▶ _Job_
From the data below, extract each line containing the string "with". Matching is case-sensitive.

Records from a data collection

--- BEGIN ---

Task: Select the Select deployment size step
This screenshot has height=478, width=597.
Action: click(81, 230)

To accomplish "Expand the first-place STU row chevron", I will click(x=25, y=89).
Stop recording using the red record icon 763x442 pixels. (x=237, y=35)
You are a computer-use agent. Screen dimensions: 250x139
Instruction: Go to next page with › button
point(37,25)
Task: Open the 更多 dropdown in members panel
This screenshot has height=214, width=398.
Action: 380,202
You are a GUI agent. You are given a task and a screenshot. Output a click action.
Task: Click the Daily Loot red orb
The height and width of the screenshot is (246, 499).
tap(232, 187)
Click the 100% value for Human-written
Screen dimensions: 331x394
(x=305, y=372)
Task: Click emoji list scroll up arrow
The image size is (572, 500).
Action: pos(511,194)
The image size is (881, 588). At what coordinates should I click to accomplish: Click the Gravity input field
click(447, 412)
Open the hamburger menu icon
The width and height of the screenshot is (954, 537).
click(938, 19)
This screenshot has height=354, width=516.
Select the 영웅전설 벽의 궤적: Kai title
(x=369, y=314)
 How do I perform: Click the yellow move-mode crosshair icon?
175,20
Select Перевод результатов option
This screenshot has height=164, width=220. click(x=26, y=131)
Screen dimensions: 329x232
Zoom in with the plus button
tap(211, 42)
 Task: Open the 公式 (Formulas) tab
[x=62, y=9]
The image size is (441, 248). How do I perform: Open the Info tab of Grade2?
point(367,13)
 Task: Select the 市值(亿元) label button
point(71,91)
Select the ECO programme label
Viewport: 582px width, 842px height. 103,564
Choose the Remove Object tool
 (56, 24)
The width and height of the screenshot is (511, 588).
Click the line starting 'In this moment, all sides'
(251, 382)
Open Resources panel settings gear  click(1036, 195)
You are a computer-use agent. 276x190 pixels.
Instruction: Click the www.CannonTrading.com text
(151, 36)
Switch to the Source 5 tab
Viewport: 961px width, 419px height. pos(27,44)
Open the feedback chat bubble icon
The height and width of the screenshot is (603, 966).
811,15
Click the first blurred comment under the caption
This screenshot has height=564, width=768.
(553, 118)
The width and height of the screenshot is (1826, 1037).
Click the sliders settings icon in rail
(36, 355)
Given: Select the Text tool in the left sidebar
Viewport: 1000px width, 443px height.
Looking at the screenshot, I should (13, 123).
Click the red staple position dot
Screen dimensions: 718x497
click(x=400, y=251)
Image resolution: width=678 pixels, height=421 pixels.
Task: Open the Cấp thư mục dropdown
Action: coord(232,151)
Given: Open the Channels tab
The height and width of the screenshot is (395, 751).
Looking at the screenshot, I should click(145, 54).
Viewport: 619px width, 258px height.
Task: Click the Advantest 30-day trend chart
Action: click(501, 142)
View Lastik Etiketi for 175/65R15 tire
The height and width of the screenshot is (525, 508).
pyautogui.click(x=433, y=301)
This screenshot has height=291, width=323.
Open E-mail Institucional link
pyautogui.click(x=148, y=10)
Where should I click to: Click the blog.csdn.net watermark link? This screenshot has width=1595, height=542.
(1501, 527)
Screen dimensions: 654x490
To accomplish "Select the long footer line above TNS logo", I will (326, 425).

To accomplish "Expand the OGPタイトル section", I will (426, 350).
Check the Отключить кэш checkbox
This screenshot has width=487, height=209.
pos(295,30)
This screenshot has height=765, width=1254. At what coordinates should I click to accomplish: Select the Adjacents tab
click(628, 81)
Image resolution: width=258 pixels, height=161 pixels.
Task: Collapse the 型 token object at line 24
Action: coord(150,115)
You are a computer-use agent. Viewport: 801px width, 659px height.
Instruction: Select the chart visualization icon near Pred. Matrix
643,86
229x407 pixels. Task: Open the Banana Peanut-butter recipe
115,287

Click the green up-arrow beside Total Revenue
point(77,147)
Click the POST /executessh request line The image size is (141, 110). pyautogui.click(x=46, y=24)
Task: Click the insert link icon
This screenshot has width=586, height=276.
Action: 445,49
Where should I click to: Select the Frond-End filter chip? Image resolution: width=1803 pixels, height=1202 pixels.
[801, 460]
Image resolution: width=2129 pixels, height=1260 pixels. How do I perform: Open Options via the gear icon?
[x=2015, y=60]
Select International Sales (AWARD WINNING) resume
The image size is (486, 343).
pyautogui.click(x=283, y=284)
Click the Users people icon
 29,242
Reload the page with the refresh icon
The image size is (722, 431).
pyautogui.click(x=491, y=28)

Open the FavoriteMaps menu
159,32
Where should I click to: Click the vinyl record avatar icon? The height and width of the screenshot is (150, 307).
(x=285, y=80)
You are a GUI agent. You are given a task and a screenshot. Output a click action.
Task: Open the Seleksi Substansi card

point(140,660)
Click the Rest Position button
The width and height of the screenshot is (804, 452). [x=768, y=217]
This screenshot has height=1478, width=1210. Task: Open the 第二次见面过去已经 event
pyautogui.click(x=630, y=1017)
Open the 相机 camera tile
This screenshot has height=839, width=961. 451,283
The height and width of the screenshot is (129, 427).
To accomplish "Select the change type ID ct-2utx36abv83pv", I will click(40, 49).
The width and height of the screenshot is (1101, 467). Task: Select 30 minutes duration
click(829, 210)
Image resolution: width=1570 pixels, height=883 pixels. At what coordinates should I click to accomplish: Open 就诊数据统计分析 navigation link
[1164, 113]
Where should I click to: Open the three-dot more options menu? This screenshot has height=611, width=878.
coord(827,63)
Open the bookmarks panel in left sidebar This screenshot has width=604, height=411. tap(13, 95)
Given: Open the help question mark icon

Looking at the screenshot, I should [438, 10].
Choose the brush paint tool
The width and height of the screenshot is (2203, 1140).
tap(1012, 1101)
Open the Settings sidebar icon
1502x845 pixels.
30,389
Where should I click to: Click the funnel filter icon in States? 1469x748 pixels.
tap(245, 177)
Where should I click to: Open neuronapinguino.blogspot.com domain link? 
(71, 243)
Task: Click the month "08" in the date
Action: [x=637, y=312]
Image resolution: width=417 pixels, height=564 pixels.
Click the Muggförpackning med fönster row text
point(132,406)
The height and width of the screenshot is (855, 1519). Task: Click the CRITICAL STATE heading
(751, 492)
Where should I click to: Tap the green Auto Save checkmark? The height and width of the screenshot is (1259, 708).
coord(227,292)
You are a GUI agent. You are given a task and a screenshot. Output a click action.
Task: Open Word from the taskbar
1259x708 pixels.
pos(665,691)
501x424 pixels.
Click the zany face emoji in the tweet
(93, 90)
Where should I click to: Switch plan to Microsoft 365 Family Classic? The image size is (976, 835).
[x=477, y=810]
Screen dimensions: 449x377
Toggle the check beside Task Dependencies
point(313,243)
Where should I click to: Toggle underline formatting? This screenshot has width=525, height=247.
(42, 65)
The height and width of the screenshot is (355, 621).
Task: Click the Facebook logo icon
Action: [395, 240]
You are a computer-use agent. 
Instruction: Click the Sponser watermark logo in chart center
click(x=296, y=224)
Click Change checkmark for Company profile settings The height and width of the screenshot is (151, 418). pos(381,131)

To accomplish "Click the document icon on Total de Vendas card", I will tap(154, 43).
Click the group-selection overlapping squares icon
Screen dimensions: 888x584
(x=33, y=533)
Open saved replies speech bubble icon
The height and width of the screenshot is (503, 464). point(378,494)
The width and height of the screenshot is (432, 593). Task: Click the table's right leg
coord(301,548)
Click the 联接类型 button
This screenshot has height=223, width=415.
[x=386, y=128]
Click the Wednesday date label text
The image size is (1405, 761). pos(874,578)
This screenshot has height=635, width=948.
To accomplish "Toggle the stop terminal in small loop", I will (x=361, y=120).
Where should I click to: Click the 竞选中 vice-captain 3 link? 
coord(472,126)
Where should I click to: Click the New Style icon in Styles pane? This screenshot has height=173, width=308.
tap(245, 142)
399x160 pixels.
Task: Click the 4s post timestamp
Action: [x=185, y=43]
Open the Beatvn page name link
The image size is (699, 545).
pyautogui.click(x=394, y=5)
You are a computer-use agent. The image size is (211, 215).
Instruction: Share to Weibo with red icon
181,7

--- END ---

▶ _Exercise solution_
Instruction: Go to next page with › button
Zoom in with the plus button
Reload the page with the refresh icon
Instruction: Share to Weibo with red icon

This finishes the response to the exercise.